Что же случилось с папой? Вот версия мамы.
– После вчерашнего мы-то с ним всё-таки помирились и решили утром вместе сходить в кино. Он должен был пойти первым, узнать, когда сеанс, купить билеты и позвонить мне, а он…
– А он? – посмеиваясь и удивляясь всему, неспешно завтракал Цезарь.
– Жду-жду, потом вдруг звонит и орёт, как сумасшедший: ну ты где, да ну, уже пять минут как кино идёт! Чего, спрашивается?
В смысле?
– А вот кто его знает, дурака лысого? – мама не на шутку разволновалась, хотя говорила приглушённым, каким-то задавленным голосом. – Откуда мне было знать, во сколько, он ведь должен был позвонить!
Ну ладно, ладно, это уж ты чересчур…
А вот теперь версия папы. Он вернулся вскоре после завтрака.
– Я взял билеты, звоню ей на домашний телефон, говорю ей, Лена, подходи, кино в девять тридцать – ближайший сеанс и билеты самые дешёвые.
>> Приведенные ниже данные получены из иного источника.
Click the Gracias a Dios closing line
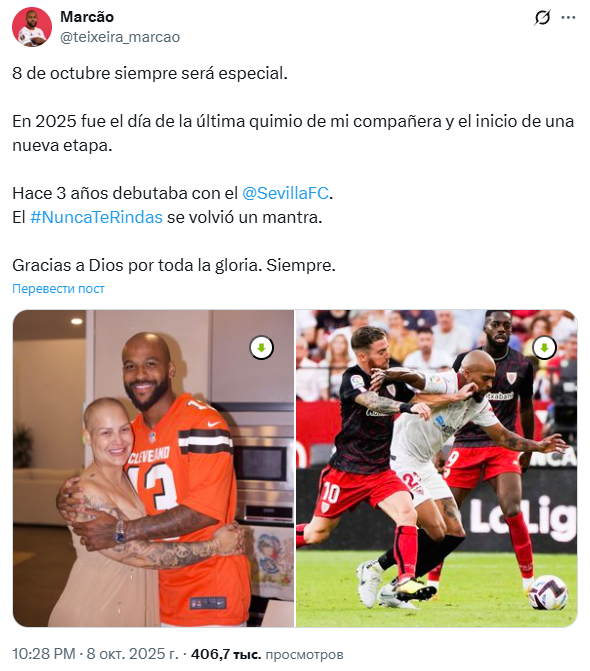 174,265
Спрашиваю: успеешь? Она мне говорит: успею – и вешает трубку. Жду-жду, её нет. Уже и кино пошло, звоню на мобильный, а она всё ещё, видите ли, дома. И ещё кричит на меня.
– Ты мне не звонил! – мама вскрикнула, и щёки покраснели, но рука испуганно зажала рот, и только спустя секунду, уже тише: – Не знаю, кому ты там звонил и кого приглашал в кино, но я с тобой не разговаривала, ты позвонил мне только тогда, когда…
Пап, мам… Давайте мирно.
– Ладно, – переключился папа, – как тебя теперь звать-величать, сынуля? От родительского имени отказался?
Конечно, тут во все щели сквозила обида, но Цезарь не поддался на провокацию.
– По документам я Цезарь Рысс, но лично тебе, – он шутливо ткнул отца в грудь, – в обстановке интимной домашней расслабленности разрешаю называть меня кровным родительским именем.